··· Stored data ···

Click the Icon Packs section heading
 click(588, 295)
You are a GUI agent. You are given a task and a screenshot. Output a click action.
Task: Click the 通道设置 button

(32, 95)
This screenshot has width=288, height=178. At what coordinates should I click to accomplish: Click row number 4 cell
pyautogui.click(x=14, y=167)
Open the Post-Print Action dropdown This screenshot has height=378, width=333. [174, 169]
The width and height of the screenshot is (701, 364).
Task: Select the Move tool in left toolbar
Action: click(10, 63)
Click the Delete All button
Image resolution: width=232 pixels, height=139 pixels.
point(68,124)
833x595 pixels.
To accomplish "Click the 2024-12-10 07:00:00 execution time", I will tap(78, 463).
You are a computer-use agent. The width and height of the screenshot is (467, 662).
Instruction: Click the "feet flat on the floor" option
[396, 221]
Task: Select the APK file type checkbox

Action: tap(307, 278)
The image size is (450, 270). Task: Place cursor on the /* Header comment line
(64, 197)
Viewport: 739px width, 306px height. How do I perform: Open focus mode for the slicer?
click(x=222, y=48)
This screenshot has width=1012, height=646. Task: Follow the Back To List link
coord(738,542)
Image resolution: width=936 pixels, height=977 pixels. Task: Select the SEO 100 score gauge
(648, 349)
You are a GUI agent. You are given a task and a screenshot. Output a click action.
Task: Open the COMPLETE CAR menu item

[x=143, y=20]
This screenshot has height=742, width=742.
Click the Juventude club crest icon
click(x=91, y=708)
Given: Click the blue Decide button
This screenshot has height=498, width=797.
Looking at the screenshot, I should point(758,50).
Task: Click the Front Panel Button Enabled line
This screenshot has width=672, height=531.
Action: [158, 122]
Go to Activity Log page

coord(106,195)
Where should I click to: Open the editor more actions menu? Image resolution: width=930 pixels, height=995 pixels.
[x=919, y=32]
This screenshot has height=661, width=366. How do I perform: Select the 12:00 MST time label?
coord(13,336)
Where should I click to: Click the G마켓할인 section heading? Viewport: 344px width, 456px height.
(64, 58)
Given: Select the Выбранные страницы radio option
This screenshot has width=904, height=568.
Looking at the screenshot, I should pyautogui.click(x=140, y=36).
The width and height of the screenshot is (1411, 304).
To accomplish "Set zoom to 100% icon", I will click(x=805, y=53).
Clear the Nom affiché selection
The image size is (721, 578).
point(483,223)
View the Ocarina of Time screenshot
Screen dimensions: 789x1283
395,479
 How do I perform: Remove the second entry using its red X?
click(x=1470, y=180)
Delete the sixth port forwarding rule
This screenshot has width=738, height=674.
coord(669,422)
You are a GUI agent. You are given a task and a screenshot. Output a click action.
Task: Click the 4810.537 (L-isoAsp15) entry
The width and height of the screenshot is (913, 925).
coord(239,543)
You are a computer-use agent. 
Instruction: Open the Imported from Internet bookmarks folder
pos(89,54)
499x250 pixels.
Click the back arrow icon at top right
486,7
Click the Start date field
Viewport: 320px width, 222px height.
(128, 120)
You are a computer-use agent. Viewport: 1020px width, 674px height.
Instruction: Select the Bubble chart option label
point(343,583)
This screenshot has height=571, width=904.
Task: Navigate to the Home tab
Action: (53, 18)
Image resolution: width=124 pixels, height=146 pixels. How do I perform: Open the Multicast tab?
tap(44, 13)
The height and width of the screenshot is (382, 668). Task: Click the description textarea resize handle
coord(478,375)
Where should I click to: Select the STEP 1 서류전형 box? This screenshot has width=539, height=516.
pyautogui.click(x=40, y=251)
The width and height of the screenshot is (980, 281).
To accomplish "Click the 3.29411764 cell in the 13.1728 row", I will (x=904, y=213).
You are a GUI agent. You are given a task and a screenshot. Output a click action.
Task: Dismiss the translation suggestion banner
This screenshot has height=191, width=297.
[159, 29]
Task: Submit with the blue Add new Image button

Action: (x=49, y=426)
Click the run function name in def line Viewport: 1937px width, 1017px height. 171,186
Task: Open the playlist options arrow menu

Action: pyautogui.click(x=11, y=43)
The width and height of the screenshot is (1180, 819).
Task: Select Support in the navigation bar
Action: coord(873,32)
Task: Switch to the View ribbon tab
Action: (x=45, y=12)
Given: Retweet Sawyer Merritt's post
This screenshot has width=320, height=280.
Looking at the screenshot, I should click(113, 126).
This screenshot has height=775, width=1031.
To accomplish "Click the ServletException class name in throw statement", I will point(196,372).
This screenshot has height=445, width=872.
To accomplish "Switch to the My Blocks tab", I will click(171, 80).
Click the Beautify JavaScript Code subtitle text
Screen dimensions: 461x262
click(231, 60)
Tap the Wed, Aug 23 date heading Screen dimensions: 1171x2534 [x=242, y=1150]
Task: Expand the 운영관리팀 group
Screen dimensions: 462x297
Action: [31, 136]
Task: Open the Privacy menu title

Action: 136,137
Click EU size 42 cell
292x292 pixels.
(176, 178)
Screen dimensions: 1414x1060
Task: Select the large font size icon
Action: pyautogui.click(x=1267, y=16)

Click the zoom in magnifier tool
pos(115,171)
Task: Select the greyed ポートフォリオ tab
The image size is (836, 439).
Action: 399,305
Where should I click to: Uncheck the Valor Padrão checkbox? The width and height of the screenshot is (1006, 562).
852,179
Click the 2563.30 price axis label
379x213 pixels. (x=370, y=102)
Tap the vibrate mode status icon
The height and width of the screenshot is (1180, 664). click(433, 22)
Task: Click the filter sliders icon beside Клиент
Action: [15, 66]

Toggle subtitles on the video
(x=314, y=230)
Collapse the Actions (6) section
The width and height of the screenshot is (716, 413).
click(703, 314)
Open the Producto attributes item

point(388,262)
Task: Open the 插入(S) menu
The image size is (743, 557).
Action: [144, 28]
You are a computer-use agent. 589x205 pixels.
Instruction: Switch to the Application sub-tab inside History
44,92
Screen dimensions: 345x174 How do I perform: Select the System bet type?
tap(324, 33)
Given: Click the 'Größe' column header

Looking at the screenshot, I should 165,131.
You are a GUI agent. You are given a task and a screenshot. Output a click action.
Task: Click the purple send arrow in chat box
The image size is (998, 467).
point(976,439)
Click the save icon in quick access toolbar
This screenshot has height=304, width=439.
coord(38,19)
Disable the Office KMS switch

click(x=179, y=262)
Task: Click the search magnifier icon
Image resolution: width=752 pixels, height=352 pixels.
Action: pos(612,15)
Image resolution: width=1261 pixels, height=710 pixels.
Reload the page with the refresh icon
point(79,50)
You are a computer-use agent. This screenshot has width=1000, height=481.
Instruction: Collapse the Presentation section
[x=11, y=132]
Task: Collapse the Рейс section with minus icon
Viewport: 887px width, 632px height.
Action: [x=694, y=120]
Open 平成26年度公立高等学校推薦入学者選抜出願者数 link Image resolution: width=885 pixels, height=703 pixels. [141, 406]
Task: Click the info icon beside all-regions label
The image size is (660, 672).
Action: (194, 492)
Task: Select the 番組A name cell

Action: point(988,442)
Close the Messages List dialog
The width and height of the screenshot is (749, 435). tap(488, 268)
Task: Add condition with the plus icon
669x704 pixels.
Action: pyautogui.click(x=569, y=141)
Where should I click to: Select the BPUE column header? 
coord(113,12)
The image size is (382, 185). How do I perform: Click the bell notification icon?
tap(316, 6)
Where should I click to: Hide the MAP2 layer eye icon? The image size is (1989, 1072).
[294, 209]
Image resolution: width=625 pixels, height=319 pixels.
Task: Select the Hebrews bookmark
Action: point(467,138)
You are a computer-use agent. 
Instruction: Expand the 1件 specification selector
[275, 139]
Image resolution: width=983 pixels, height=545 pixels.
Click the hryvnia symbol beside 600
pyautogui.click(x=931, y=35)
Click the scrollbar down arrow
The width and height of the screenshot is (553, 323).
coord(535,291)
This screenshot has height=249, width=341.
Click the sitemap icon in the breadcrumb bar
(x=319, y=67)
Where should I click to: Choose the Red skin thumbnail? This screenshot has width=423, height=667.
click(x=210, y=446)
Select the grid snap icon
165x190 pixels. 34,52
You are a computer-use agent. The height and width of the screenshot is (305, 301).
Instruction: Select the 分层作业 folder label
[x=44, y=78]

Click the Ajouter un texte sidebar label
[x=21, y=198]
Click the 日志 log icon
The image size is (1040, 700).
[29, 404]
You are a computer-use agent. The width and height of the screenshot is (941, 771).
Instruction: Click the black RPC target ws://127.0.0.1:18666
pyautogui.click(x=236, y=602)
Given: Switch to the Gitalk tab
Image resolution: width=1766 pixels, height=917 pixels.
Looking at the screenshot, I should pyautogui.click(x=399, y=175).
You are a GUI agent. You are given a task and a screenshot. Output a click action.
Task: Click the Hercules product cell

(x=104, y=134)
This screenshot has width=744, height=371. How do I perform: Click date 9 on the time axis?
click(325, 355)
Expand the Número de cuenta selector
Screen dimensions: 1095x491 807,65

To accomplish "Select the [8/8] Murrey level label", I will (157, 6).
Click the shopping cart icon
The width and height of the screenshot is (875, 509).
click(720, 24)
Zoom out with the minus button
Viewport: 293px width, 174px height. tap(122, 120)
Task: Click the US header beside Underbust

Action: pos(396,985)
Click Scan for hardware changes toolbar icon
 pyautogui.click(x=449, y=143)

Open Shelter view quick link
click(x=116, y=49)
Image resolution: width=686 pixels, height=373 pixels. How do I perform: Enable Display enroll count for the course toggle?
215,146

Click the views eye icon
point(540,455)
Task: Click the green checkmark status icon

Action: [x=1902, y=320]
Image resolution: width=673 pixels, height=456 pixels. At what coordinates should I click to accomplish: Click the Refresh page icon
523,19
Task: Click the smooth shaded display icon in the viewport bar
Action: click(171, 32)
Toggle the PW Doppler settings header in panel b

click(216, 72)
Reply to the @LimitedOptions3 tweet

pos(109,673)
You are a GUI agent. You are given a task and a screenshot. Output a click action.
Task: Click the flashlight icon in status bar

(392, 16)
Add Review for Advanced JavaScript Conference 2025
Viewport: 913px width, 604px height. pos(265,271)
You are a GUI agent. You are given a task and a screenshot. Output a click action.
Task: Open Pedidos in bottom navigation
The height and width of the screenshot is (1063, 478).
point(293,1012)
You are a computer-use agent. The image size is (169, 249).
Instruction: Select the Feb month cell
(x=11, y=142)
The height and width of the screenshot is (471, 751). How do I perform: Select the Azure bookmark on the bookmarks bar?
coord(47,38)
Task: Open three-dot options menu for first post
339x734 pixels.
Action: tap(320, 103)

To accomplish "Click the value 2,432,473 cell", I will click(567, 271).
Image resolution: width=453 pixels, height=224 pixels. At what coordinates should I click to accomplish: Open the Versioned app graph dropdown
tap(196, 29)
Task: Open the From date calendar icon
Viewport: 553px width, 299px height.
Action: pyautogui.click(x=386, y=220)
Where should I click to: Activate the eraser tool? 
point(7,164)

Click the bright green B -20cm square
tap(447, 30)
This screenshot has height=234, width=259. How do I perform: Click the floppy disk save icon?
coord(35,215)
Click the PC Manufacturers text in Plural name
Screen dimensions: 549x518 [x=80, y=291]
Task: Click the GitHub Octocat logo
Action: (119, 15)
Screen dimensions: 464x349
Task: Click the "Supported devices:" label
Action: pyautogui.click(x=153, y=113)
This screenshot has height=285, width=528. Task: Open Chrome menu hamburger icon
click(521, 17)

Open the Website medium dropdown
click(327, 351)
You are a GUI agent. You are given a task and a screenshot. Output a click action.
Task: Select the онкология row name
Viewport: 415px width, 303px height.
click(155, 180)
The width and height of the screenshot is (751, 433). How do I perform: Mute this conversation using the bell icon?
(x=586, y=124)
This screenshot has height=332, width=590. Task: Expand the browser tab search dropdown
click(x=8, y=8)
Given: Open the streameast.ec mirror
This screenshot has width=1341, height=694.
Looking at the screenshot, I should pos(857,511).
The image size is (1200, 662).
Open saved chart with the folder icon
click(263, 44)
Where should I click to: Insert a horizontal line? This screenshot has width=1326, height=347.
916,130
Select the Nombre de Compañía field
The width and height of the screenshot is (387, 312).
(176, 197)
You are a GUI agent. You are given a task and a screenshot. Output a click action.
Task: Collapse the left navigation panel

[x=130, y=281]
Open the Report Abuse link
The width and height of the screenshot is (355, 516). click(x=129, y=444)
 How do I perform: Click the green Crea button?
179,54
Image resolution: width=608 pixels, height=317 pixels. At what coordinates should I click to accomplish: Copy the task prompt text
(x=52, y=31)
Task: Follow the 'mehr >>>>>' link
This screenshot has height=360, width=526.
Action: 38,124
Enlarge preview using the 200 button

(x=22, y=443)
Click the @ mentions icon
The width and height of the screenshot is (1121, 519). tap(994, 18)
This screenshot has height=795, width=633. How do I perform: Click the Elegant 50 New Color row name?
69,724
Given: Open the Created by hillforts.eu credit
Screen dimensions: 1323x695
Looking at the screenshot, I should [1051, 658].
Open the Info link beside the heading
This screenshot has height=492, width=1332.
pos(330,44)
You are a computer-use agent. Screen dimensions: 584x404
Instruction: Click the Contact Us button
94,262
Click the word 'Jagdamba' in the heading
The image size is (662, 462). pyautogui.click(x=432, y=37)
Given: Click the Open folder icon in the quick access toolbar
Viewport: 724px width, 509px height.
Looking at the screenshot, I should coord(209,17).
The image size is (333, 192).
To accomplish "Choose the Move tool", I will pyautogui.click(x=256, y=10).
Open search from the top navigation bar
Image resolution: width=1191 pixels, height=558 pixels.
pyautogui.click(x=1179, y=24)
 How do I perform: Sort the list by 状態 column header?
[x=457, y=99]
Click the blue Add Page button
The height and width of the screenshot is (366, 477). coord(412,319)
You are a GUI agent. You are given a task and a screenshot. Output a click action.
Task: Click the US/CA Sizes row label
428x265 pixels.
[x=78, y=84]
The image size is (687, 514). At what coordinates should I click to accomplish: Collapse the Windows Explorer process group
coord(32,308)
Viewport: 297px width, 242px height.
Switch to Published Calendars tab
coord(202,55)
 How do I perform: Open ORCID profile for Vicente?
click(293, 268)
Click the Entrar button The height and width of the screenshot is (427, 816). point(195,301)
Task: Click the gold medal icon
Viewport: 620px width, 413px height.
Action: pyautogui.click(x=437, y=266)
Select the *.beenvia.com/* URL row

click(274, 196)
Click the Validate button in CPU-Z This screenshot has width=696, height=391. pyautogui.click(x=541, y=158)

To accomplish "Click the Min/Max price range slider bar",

···

Restate exactly the records above from their first line through the line that holds "833x595 pixels.", please, including both and leaving out all others.

Click the Icon Packs section heading
 click(588, 295)
You are a GUI agent. You are given a task and a screenshot. Output a click action.
Task: Click the 通道设置 button

(32, 95)
This screenshot has width=288, height=178. At what coordinates should I click to accomplish: Click row number 4 cell
pyautogui.click(x=14, y=167)
Open the Post-Print Action dropdown This screenshot has height=378, width=333. [174, 169]
The width and height of the screenshot is (701, 364).
Task: Select the Move tool in left toolbar
Action: click(10, 63)
Click the Delete All button
Image resolution: width=232 pixels, height=139 pixels.
point(68,124)
833x595 pixels.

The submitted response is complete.